> _WHAT THIS TASK INVOLVES_:
In the data below, repeat the line containing "Collapse the General section header" and every following line exactly, up to and including the last line. Exclude pictures.

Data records
-- -- --

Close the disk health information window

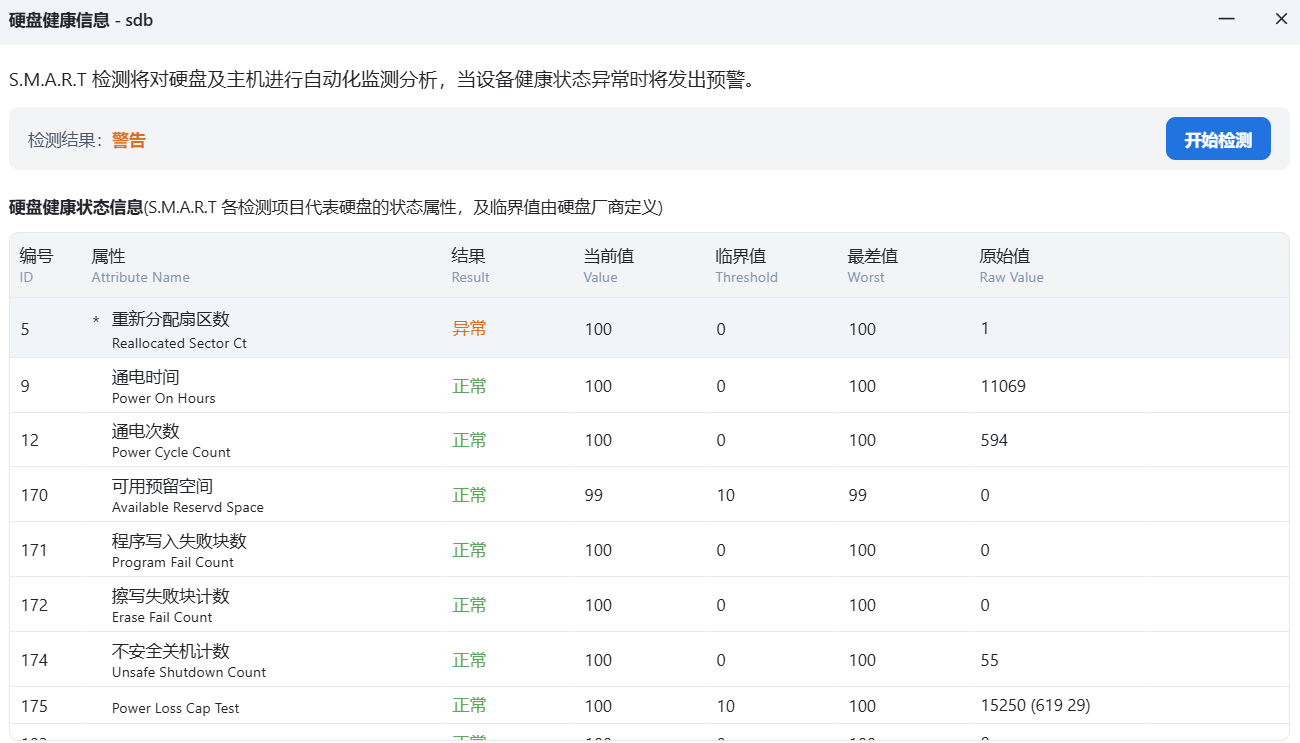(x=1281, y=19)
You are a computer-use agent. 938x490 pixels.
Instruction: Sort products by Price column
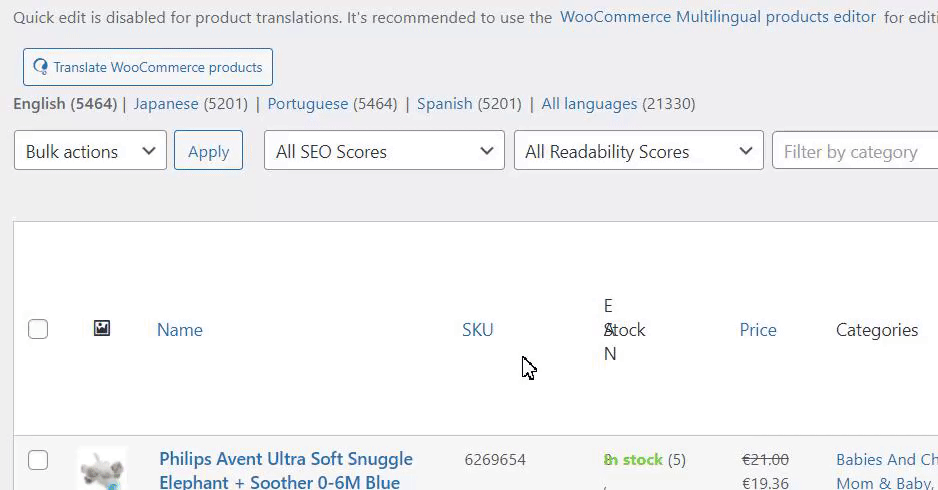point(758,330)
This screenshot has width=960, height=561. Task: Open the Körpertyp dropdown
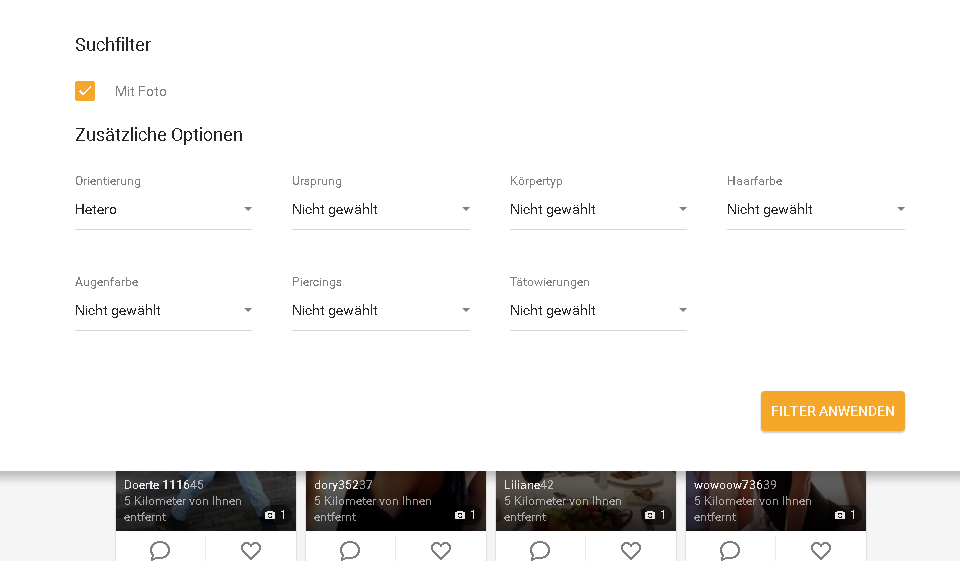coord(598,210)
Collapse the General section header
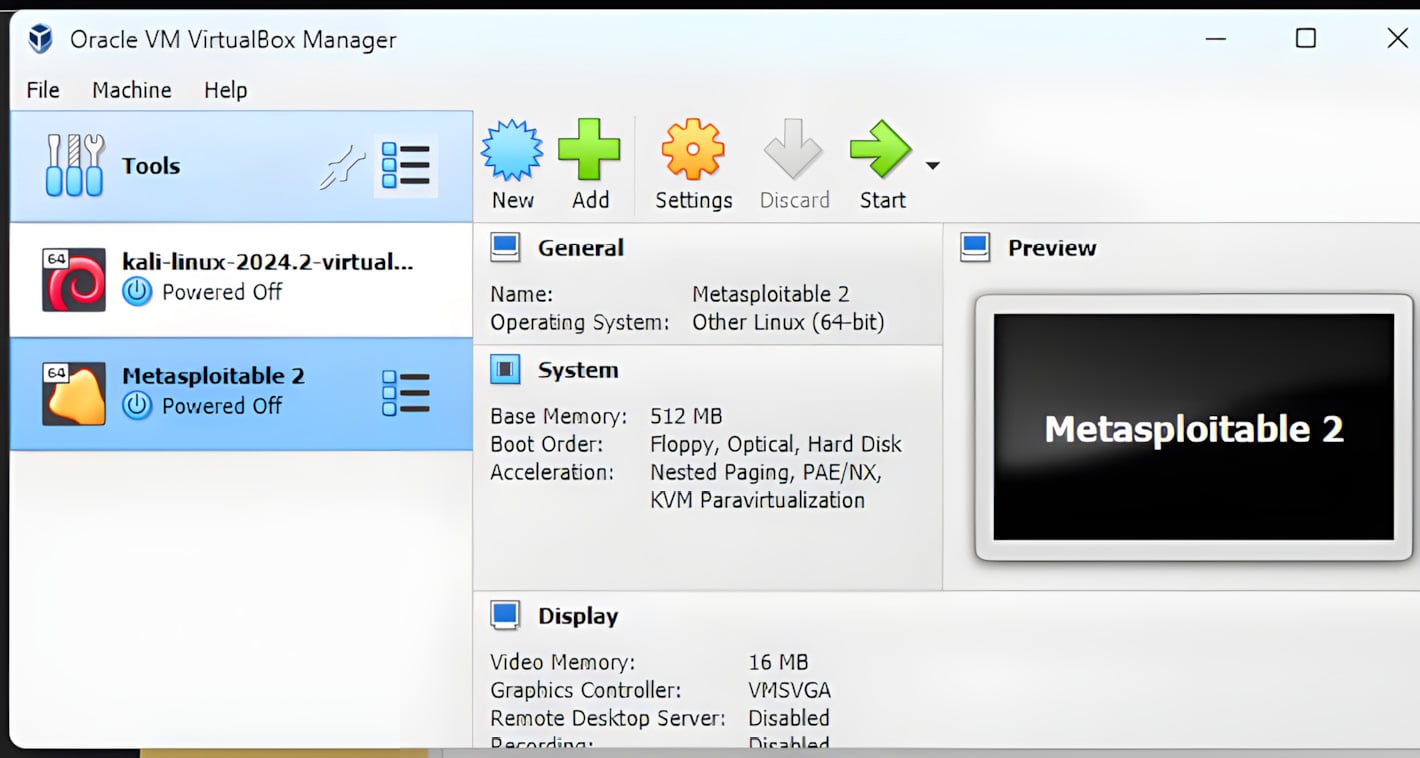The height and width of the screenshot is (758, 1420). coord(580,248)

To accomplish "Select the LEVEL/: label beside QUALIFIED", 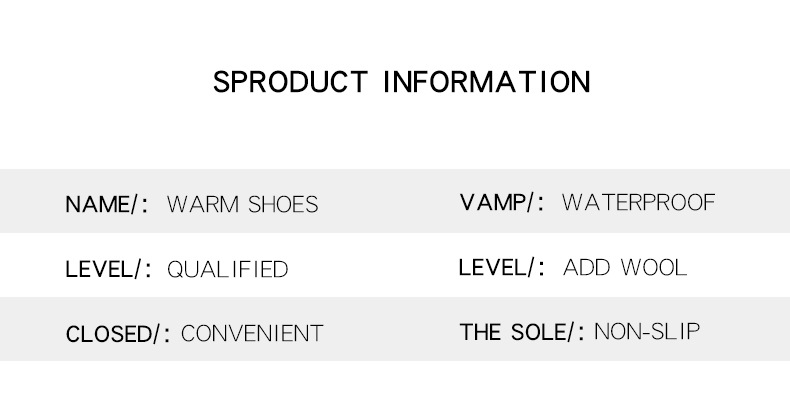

-- -- --

> _SOLUTION FOR THIS PROBLEM_:
Collapse the General section header
The height and width of the screenshot is (758, 1420). coord(580,248)

To accomplish "Select the LEVEL/: label beside QUALIFIED", 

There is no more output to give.